----- TRECHO FORNECIDO -----

Prudência. Como ajuda e enche de segurança ter um pai que seja alegre, sensato e reflexivo. Que não improvise. Que não dê decepções a toda a hora. Que não mude de planos sem mais nem menos. Que não dê sustos por ter-se esquecido de controlar as contas bancárias, ou os prazos disso ou daquilo, que não precise ouvir aquelas palavras do Paraíso de Dante: “Siate, cristiani, a muovervi più gravi: non siate come penna ad ogni vento…” (“Cristãos, caminhai com mais ponderação: não sejais qual pena movida por qualquer vento…”) 4.
Justiça. Como faz bem aos filhos ter um pai e uma mãe que cumprem o que prometem. Que não se desdizem, porque fica mais difícil aquele passeio com os filhos e estão cansados e são comodistas. Que não tratam os filhos como números, com ordens genéricas, iguais para todos, como se o lar fosse um depósito de robôs, mas, como pede a justiça, tratam desigualmente os filhos desiguais, logicamente não por diferenças motivadas por mimos ou preferências injustas. Que, se fazem uma repreensão justa e prometem um pequeno ou médio castigo (castigo grande quase nunca se justifica), não amolecem, mas cumprem, sem deixar de cercar o filho punido da certeza de que é muito amado e só se quer o seu bem.

----- DADOS PARA ANÁLISE -----

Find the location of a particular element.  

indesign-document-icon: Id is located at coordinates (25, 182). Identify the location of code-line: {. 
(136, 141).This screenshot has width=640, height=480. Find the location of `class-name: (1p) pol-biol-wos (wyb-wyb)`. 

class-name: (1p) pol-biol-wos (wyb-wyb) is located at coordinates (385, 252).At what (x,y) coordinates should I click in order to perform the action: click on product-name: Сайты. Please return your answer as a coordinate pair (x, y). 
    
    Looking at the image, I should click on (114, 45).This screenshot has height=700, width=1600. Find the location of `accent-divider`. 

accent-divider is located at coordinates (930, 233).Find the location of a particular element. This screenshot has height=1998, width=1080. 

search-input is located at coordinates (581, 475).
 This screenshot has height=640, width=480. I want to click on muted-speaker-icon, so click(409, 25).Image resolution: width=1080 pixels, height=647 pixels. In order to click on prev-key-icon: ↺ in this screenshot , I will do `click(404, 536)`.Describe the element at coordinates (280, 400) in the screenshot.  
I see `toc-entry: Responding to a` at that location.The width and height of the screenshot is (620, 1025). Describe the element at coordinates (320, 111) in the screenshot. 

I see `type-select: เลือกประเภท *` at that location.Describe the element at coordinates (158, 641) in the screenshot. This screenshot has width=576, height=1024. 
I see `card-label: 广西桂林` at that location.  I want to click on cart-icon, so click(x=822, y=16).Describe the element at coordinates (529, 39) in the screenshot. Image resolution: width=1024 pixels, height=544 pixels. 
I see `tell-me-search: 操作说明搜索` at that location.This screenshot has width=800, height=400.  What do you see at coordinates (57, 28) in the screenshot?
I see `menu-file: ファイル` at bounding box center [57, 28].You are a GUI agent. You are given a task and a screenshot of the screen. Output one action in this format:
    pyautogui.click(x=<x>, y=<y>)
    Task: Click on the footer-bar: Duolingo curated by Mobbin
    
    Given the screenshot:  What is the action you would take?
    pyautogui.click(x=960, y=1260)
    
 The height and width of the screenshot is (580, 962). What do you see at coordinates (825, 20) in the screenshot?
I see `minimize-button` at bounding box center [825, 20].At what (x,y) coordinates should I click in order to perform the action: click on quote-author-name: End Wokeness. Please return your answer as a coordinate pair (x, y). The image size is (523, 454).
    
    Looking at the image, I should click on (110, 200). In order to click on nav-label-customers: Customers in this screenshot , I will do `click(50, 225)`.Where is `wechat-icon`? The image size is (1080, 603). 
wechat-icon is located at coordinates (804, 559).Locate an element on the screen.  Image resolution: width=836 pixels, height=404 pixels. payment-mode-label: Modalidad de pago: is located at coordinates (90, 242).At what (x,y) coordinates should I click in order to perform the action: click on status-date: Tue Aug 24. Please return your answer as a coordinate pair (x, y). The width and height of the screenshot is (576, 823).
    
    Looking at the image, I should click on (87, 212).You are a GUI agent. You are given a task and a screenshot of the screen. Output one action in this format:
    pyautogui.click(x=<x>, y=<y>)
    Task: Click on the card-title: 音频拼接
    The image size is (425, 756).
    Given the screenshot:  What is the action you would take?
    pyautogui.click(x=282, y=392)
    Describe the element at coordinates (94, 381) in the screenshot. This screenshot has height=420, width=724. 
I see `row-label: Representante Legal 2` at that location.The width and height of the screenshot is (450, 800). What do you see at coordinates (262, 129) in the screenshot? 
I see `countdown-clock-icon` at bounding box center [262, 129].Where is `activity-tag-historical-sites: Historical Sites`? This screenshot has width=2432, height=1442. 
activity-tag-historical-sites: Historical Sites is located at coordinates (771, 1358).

-----

- O QUE FAZER: Reescreva em forma de lista o parágrafo do trecho que começa com "Justiça. Como faz bem aos filhos", mantendo seus fatos principais. Os registros não têm relação com o trecho.

- RESPOSTA:
- Faz bem aos filhos ter um pai e uma mãe que cumprem o que prometem.
- Esses pais não voltam atrás quando o passeio com os filhos fica mais difícil porque estão cansados ou são comodistas.
- Não tratam os filhos como números, com ordens genéricas e iguais para todos, como se o lar fosse um depósito de robôs.
- Como pede a justiça, tratam desigualmente os filhos desiguais, mas não por mimos ou preferências injustas.
- Depois de uma repreensão justa e da promessa de um castigo pequeno ou médio, não amolecem e cumprem o castigo. Castigo grande quase nunca se justifica.
- Ao punir, deixam o filho certo de que é muito amado e de que só se quer o seu bem.